Since then, the procession of the mestizo Christ takes place every Holy Monday, followed by a multitude of parishioners who accompany it with humble fervor. Refined pieces of velvety tapestries with gold stripes, fabrics, and shiny carpets are placed in the windows of houses as the effigy passes by, reserved especially for this occasion. Meanwhile, small mortars, firecrackers, and rockets agitate the atmosphere with their noise, almost drowning out the chants and prayers of the crowd.
Good Friday is a very important date in Christian tradition, as it commemorates the crucifixion and death of Jesus. In many countries, especially those with a Catholic tradition, it is customary for families to prepare the traditional 12 dishes for this day.
These 12 dishes symbolically represent the 12 apostles of Jesus, and their selection is based on ingredients that are typical of the region or that are related to biblical history. Some of the most common dishes include fish, seafood, vegetables, legumes, and special breads.
The most common dishes are the traditional corn cream called Lawa, also liza soup, shrimp soup, cod stir-fry, trout stew, seafood rice; in the sweets section, traditional fruit stews, rice pudding, empanadas, condesas, sighs, bread cake, and crusty bread, among others.
The preparation of the 12 dishes can be a long and laborious process, as each one requires its own recipe and cooking technique.
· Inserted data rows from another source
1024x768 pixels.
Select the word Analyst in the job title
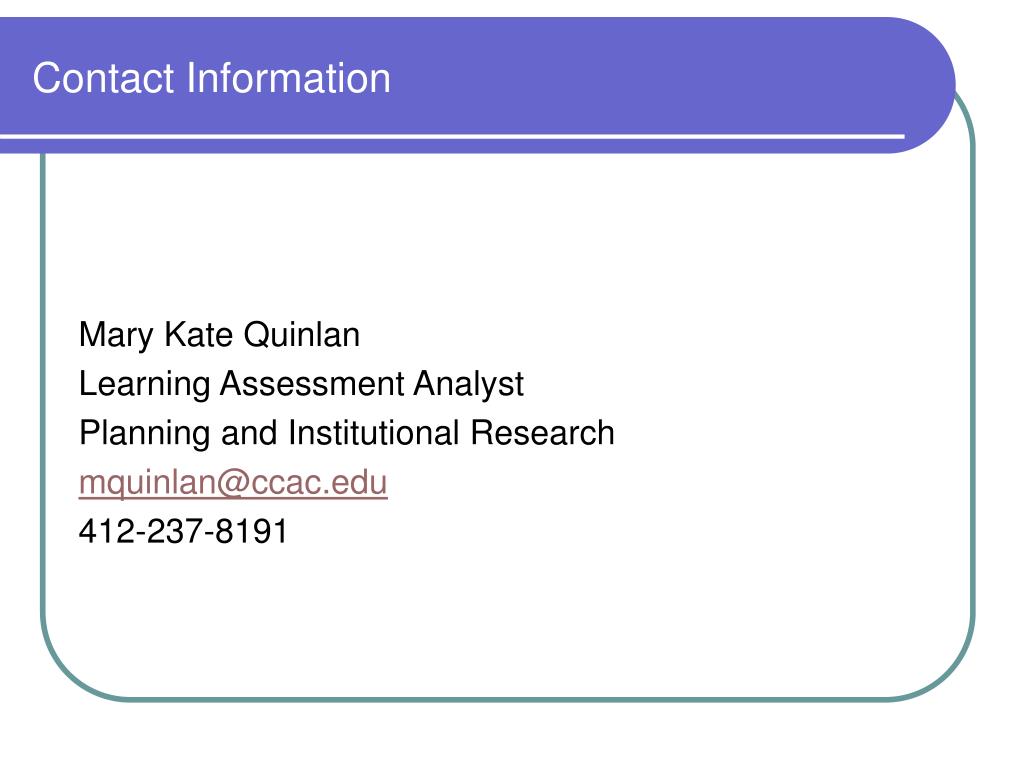point(468,385)

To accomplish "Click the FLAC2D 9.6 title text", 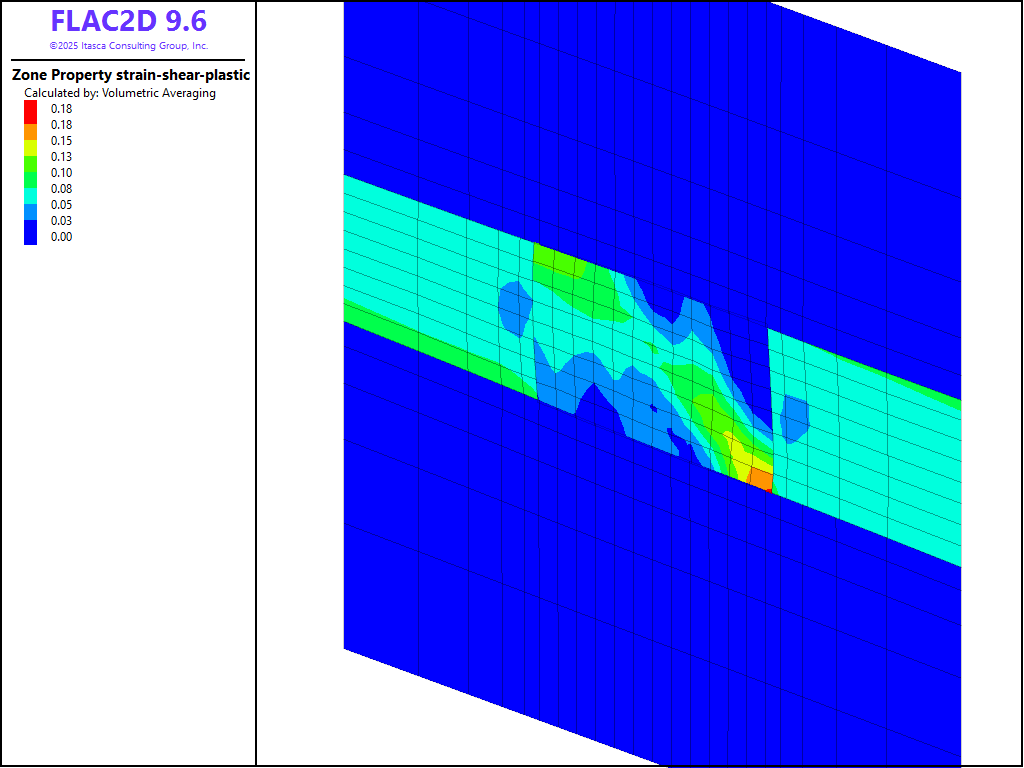I will (x=128, y=20).
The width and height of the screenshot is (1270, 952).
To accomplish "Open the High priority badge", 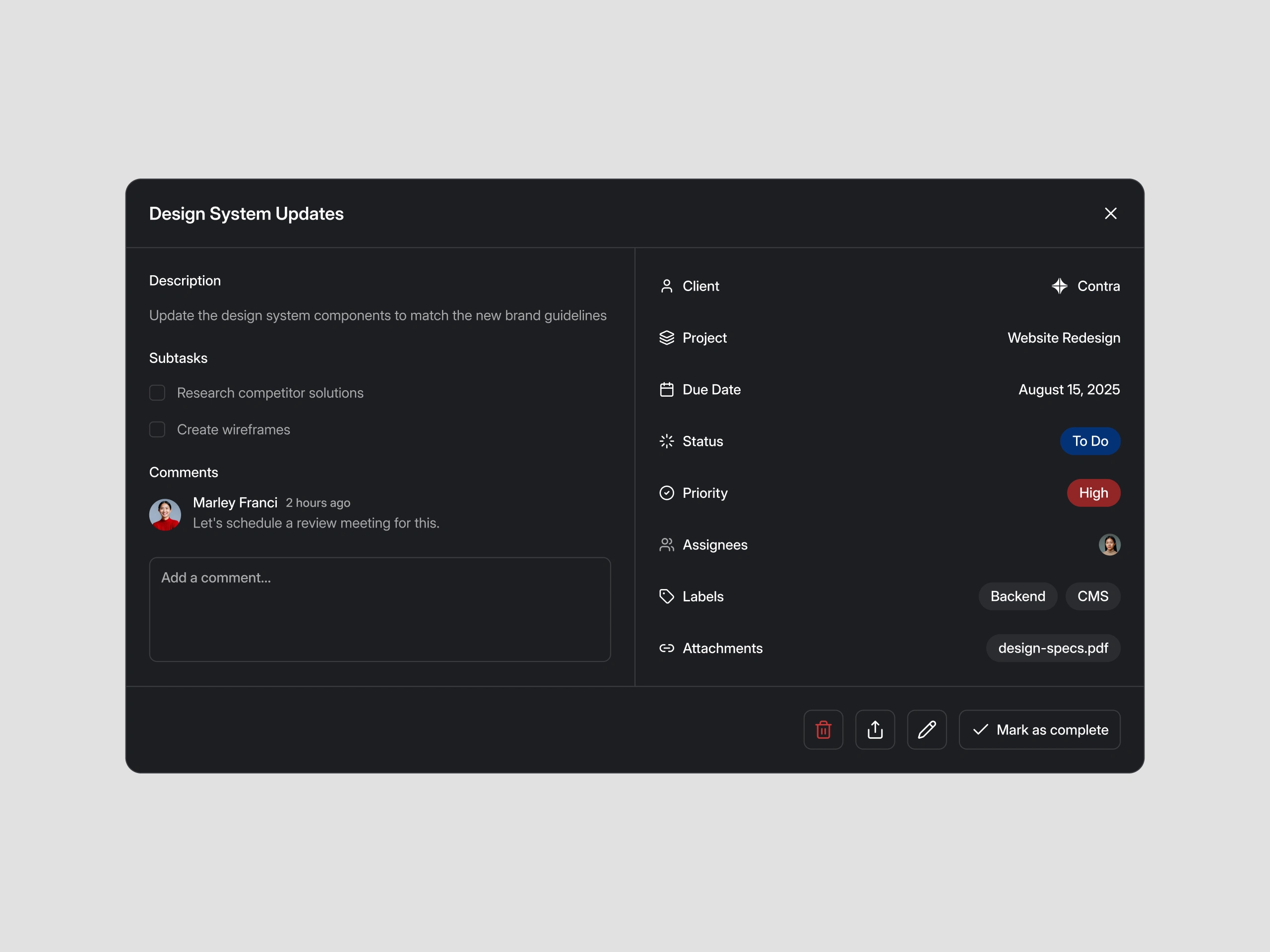I will (x=1092, y=492).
However, this task is seen as a way to honor the memory of Jesus and to keep the family tradition alive.
Once the dishes are ready, families gather for a special lunch to share and commemorate these celebrations. It is a moment of unity and reflection, where the sacrifice of Jesus is remembered, and gratitude is expressed for his love and redemption.
Good Friday is a day of contemplation and reflection, so many families also attend religious services and participate in processions that represent the Passion of Christ. These processions are a way to express faith and to remember the suffering of Jesus on his path to crucifixion.
La Semana Santa concluye el Domingo de Resurrección. Luego de la procesión y la celebración de la Misa, por las calles principales se respira el exquisito aroma de las delicias que deleitan a propios y visitantes, como el sabroso caldo de pollo, las empanadas, el maíz blanco dulce, los tamales y las tortas. Así, de manera pagana, se cierra la Semana Santa Andina en la antigua ciudad imperial del Cusco.